Uno de los problemas que más me interesan
de los que se plantean en filosofía es el llamado “problema arduo” de la
conciencia. A la mayoría le parecerá una estupidez, pero a mí me resulta
sorprendente darme cuenta de que me puedo dar cuenta de las cosas. ¿Por qué
pasa eso? ¿Qué mecanismos operan en nuestro cerebro que nos permiten tener
conciencia de que tenemos conciencia de las cosas? No sé si se dan cuenta de lo
que quiero decir y me resulta difícil contarlo mejor. Me pasa como en aquel
texto de Cortázar con instrucciones para subir una escalera, que la
coincidencia entre el pie y el pie dificulta la explicación.

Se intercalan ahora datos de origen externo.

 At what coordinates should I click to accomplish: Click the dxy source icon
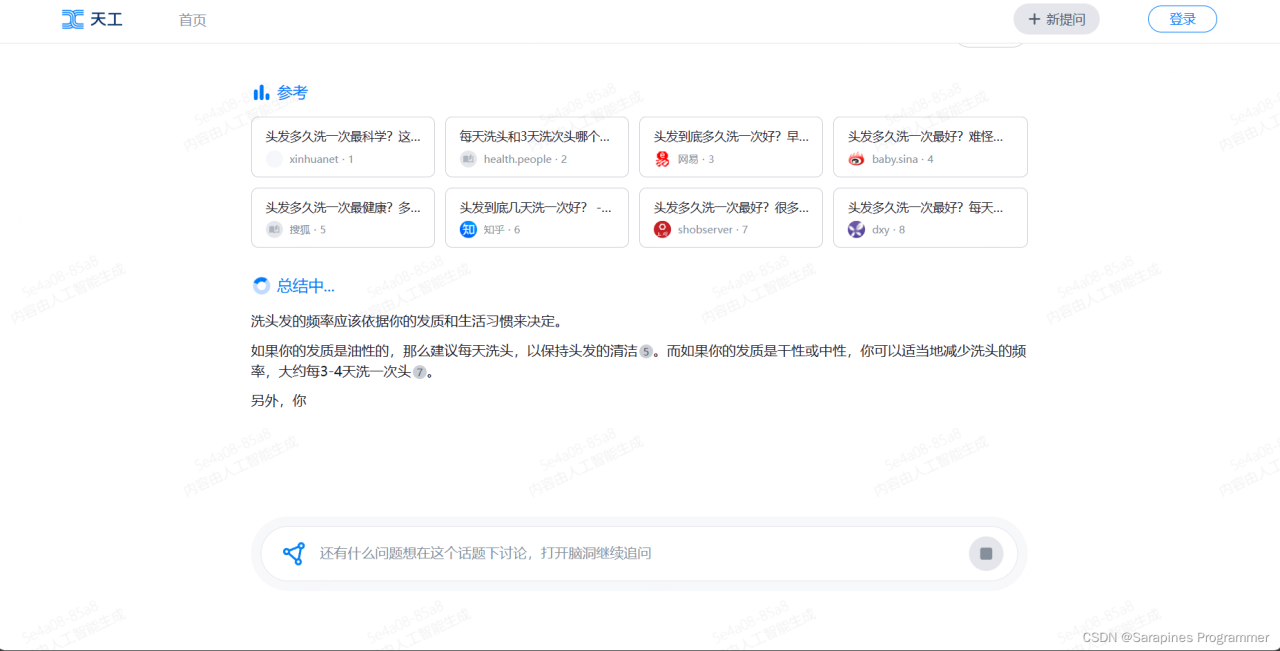click(856, 229)
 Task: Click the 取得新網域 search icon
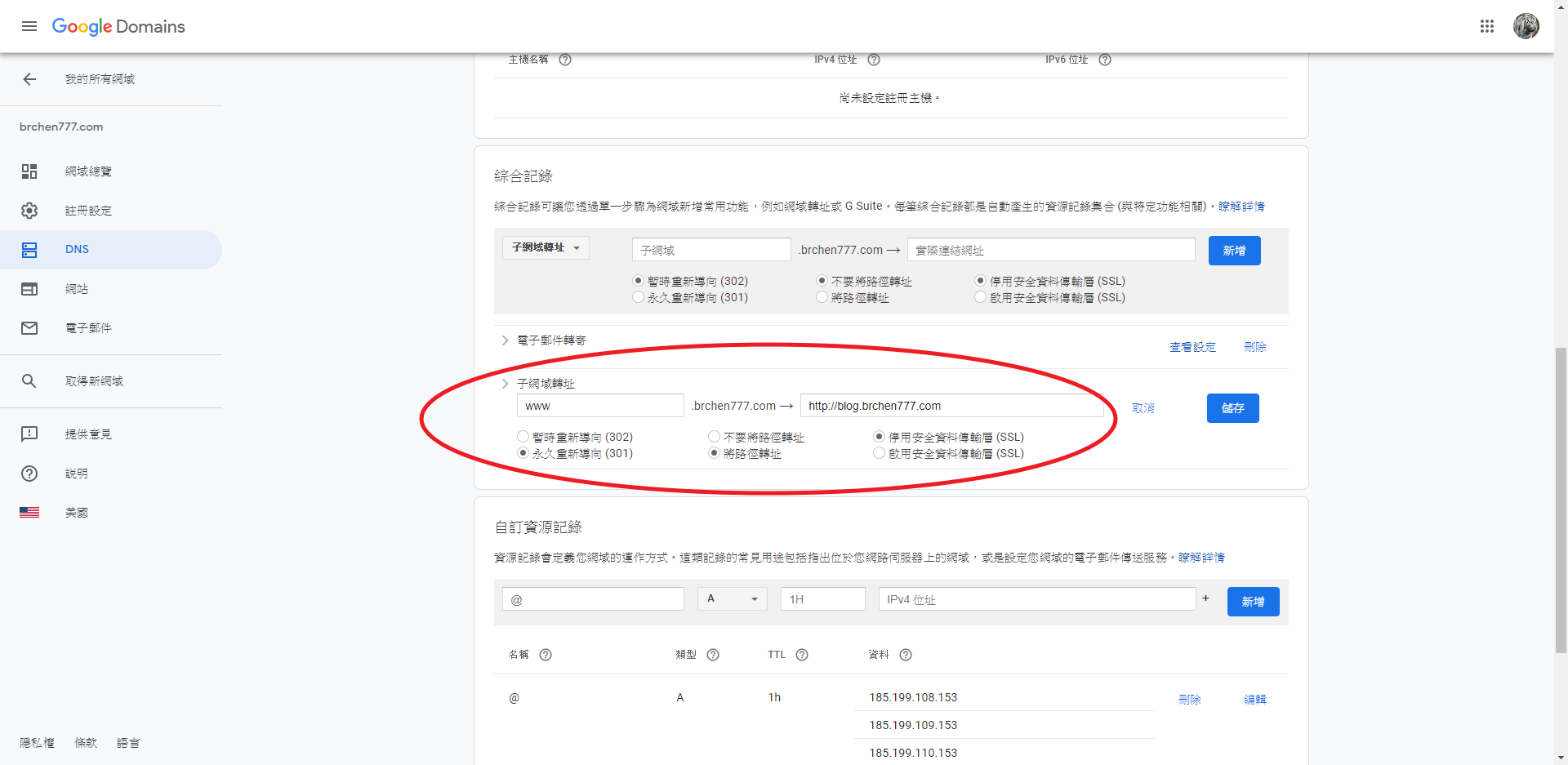point(29,381)
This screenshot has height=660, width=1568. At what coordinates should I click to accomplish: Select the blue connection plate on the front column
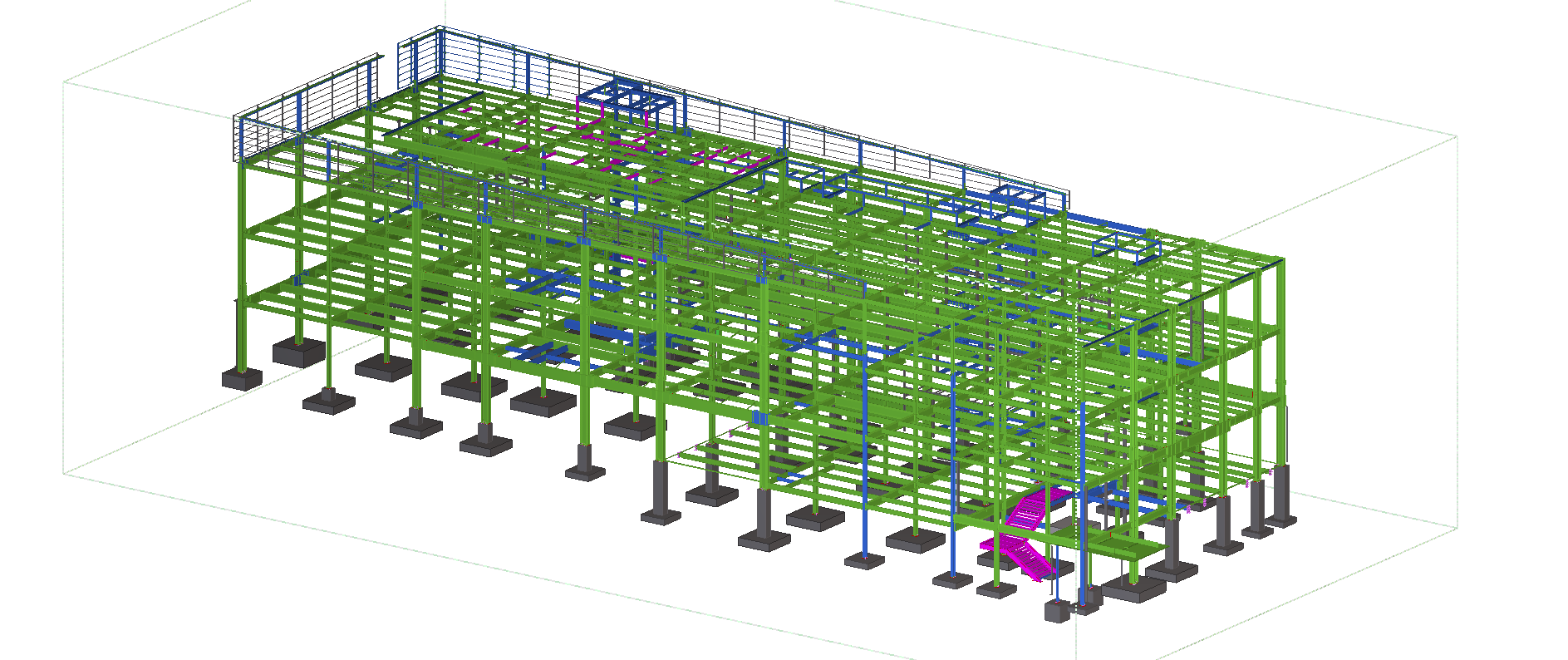(759, 418)
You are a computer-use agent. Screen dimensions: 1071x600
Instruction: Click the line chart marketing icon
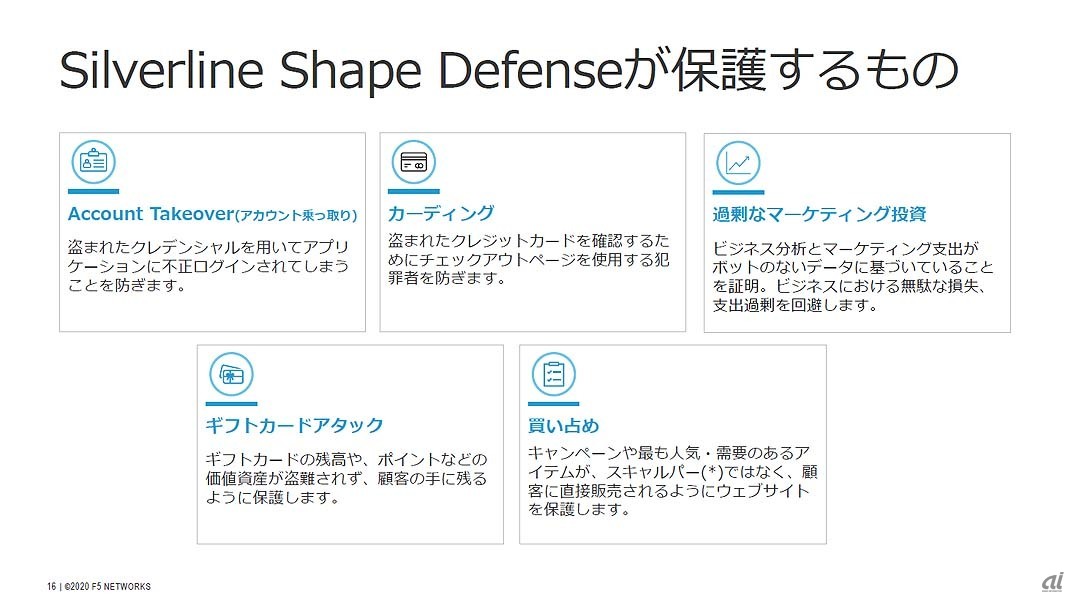[x=738, y=163]
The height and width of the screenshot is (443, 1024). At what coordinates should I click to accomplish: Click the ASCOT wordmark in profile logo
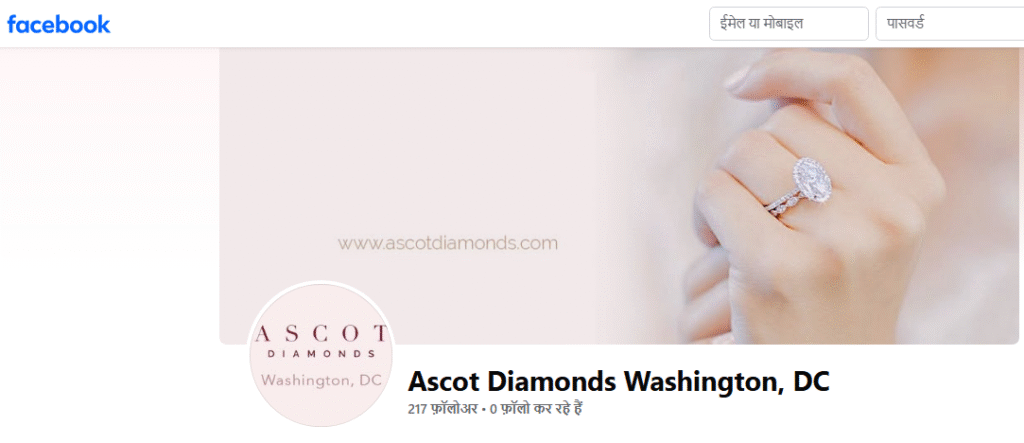[321, 333]
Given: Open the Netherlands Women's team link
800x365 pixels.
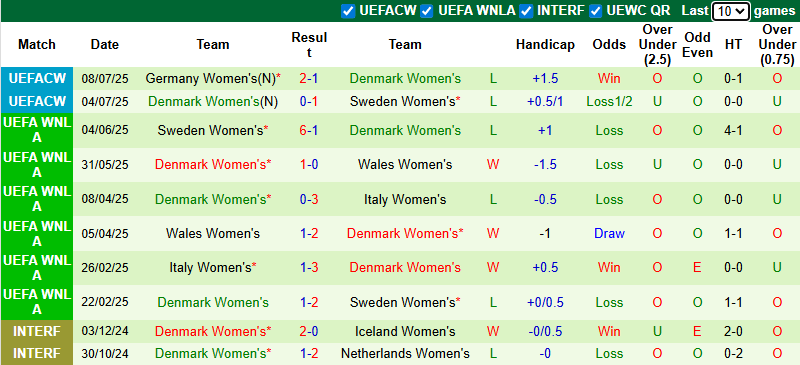Looking at the screenshot, I should pyautogui.click(x=405, y=353).
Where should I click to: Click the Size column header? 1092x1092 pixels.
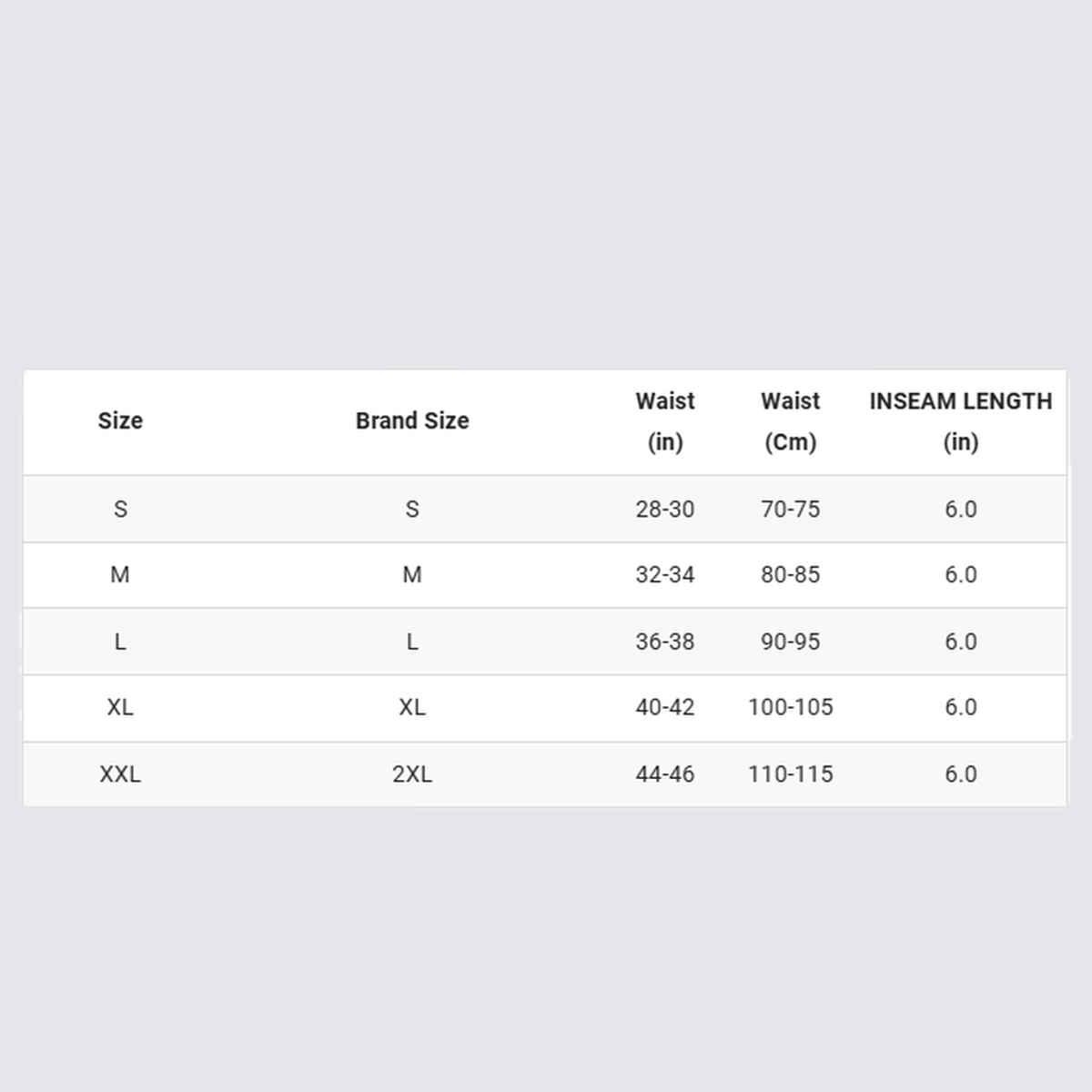pos(120,420)
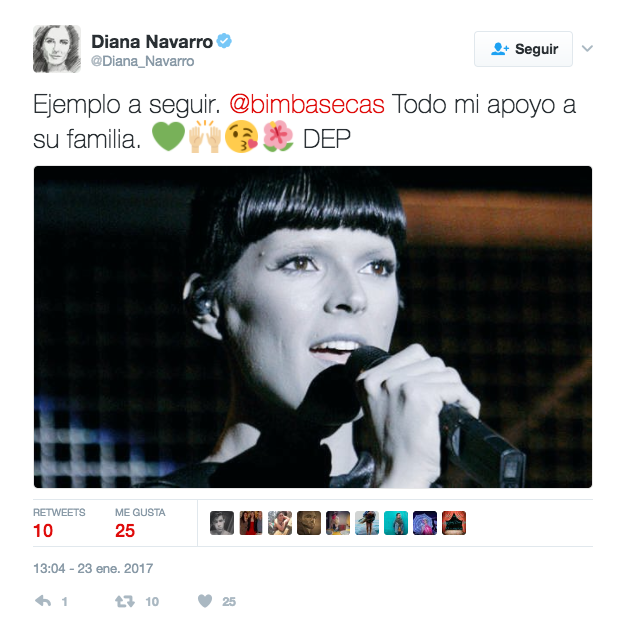Open the purple umbrella liker avatar
This screenshot has width=626, height=633.
pos(425,523)
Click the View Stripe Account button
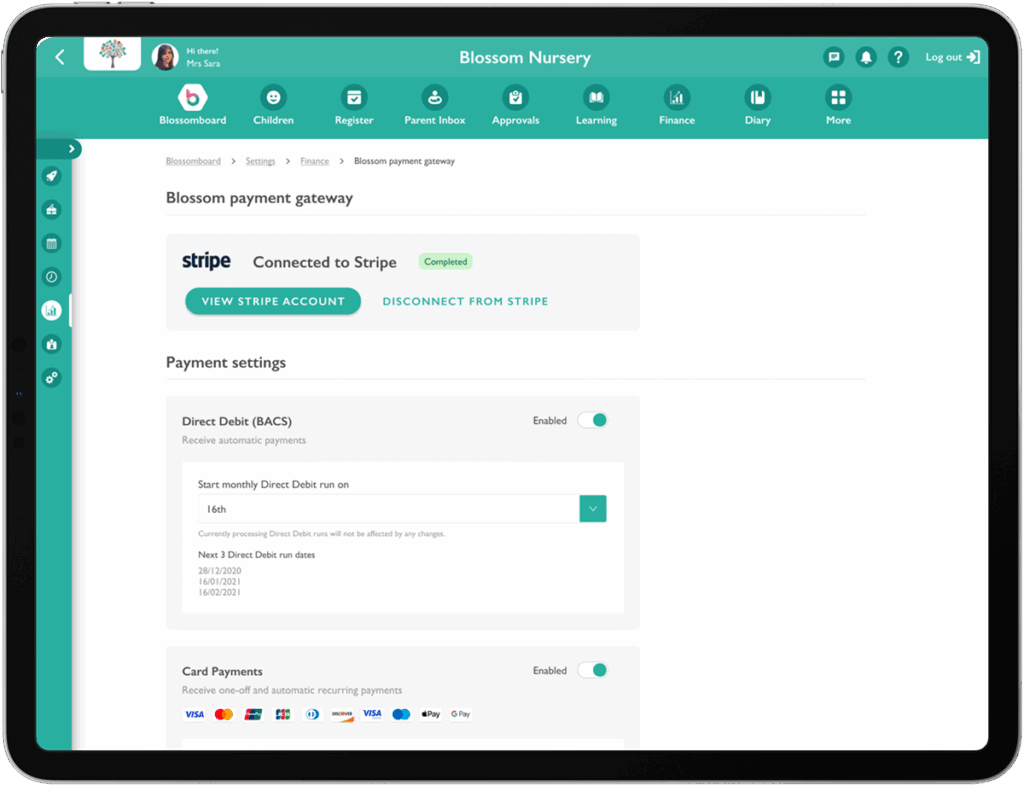 click(273, 301)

Uno ve una pradera. Una pradera verde,
ahora que ha llovido algo. Por cierto que uno de estos días se regaba un jardín
con profusión de aspersores bajo la intensa lluvia, que será que es verdad lo
que dicen en mi pueblo, que agua de lluvia no quita riego, pero me pareció
exagerado regar así el césped mientras llovía. Y de vuelta al tema de la
conciencia: ¿Cómo es que nuestro cerebro es capaz de ofrecernos una experiencia
cualitativa de la pradera? ¿Cómo es que nos permite comprender el matiz del
verde? No digo ya el sorprendente juicio moral sobre si está bien o no regar la
hierba mientras llueve. La conciencia es un enigma. Pero no me confundan, que
no quiero hablar de conciencia moral. No es ver si tenemos buena o mala
conciencia. Es solo el hecho mismo de tenerla, el hecho de darnos cuenta, lo
que interesa.
Ayer, en el portal de un edificio que se
asoma a los jardines de La Granja, hablaba con un amigo catalán reconvertido a
leonés y me daba cuenta de que en ese bloque viven dos amigos míos, uno este
barcelonés que se ha hecho de La Cueta y el otro, un leonés que se está
afincando en Barcelona. Hablábamos de política y me decía que quería traerse a
unos castellers, para demostrar a los políticos que todo este lío de la
autodeterminación se puede resolver, si nos damos cuenta de que todos somos la
misma cosa, catalanes, vascos, leoneses, gallegos, galeses, bantúes y hasta los
de Minnesota: sencillamente personas. Terminamos hablando de un ciruelo de
ciruelas claudias que le ha florecido este año en agosto y me enseñó una foto,
en la que se veían las flores arropando ciruelas gordas como las pelotas de
goma que se están poniendo últimamente de moda. Un comportamiento anormal de la
naturaleza. ¿Se dan cuenta?
Y si es así, si nos damos cuenta de las
cosas, si somos capaces de comprender, ¿por qué hay quien se atreve a pensar
que no pensamos? ¿Por qué agradeció Rajoy en América el comportamiento de los
que no se manifiestan? ¿De verdad cree que muchos que se quedan en su casa no
comparten el enfado de los que salen a tomar las plazas? Me pareció una soflama
en favor de las revueltas, una temeraria llamada a la revolución, que es verdad
que cada uno es capaz de ver siempre lo que quiere ver, como en los
experimentos de ceguera al cambio o, al revés, como en esas imágenes en las que
queremos ver algo que quizá no está, como quien quiere ver una garza en el
Bernesga parada ante un árbol, que, en la distancia, parece otra garza que la
mira enamorada. Un milagro de la conciencia.